- [Try it]: Using the listing below, return every line that includes "chevron".
┌─ Provided information
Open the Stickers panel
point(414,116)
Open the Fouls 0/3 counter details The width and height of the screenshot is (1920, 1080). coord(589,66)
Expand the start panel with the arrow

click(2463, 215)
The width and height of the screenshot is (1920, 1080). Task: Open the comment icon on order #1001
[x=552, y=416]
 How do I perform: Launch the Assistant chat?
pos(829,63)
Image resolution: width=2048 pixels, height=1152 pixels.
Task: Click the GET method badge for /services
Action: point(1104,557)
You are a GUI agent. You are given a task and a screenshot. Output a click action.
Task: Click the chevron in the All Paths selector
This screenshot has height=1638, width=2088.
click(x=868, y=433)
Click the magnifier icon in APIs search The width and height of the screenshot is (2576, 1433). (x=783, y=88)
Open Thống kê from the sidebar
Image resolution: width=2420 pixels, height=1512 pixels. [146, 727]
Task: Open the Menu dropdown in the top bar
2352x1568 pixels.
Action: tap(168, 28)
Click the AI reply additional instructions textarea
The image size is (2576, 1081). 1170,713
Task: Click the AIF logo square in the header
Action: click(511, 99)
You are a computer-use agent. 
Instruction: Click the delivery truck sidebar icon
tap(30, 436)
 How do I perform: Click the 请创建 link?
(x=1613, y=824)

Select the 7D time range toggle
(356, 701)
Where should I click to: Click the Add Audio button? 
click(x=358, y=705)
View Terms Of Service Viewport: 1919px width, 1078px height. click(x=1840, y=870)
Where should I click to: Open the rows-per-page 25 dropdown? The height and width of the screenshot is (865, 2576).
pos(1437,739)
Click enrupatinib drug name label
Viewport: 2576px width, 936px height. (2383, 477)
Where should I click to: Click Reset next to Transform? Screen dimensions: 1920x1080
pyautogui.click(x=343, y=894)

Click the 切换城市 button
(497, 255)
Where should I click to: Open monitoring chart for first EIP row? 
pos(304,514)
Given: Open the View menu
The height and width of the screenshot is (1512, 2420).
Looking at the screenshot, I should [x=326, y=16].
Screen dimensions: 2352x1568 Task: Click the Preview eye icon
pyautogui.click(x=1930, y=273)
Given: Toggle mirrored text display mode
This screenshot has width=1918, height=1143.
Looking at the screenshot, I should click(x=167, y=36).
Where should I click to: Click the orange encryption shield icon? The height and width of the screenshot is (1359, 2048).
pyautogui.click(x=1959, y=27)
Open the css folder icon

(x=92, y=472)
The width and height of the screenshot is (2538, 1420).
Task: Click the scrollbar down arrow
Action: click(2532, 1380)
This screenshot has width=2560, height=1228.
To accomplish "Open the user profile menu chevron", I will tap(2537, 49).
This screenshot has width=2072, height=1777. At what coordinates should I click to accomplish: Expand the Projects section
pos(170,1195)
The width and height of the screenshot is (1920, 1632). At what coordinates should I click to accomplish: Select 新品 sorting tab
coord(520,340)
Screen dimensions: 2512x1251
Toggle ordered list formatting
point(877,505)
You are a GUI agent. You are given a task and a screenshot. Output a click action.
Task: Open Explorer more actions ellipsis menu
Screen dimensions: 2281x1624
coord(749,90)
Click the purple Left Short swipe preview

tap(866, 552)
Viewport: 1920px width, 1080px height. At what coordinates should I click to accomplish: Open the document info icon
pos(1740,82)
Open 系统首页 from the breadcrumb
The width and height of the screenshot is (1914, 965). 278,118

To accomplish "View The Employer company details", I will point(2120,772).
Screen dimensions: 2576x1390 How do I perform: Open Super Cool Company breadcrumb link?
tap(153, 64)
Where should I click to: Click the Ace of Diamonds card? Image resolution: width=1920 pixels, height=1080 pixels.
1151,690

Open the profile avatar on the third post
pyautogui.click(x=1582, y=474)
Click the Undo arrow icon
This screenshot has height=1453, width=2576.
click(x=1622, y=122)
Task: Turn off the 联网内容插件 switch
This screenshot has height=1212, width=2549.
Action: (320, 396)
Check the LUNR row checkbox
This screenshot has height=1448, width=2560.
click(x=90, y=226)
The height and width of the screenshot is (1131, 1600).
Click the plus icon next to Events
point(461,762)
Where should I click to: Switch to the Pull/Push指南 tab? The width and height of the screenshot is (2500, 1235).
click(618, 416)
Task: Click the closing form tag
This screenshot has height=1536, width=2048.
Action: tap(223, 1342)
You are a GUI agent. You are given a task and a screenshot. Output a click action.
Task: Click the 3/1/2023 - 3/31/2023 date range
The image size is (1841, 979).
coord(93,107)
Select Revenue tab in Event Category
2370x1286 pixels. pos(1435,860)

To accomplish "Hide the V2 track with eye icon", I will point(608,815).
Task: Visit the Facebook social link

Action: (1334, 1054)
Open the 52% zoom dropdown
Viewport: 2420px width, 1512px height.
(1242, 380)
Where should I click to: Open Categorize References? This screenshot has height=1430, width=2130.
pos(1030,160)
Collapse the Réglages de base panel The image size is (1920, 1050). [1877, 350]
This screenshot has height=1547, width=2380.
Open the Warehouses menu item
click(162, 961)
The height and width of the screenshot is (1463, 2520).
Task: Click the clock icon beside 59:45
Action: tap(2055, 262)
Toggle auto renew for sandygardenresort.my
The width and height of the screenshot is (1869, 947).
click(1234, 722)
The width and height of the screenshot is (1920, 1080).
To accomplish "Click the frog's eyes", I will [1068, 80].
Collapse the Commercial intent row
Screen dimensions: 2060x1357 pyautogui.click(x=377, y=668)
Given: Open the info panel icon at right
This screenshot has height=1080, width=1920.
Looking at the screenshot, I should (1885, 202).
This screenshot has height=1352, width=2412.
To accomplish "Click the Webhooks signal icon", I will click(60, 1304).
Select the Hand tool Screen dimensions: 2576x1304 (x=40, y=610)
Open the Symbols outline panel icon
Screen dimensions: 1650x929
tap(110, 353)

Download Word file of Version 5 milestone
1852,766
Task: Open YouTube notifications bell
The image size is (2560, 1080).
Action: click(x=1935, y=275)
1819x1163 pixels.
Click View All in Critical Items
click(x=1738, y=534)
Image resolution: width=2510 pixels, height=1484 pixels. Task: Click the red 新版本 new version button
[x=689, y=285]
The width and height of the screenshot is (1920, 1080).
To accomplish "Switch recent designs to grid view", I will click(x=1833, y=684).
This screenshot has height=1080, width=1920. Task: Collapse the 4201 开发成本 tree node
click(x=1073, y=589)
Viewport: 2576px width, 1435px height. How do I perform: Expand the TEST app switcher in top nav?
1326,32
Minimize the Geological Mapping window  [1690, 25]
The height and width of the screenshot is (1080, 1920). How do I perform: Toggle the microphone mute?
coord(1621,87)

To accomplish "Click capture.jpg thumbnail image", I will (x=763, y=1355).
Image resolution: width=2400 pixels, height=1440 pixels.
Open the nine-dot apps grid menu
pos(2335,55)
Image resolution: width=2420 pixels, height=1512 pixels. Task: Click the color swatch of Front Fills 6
└─
- [Answer section]:
Task: Click the chevron in the All Paths selector
To accomplish "Open the user profile menu chevron", I will tap(2537, 49).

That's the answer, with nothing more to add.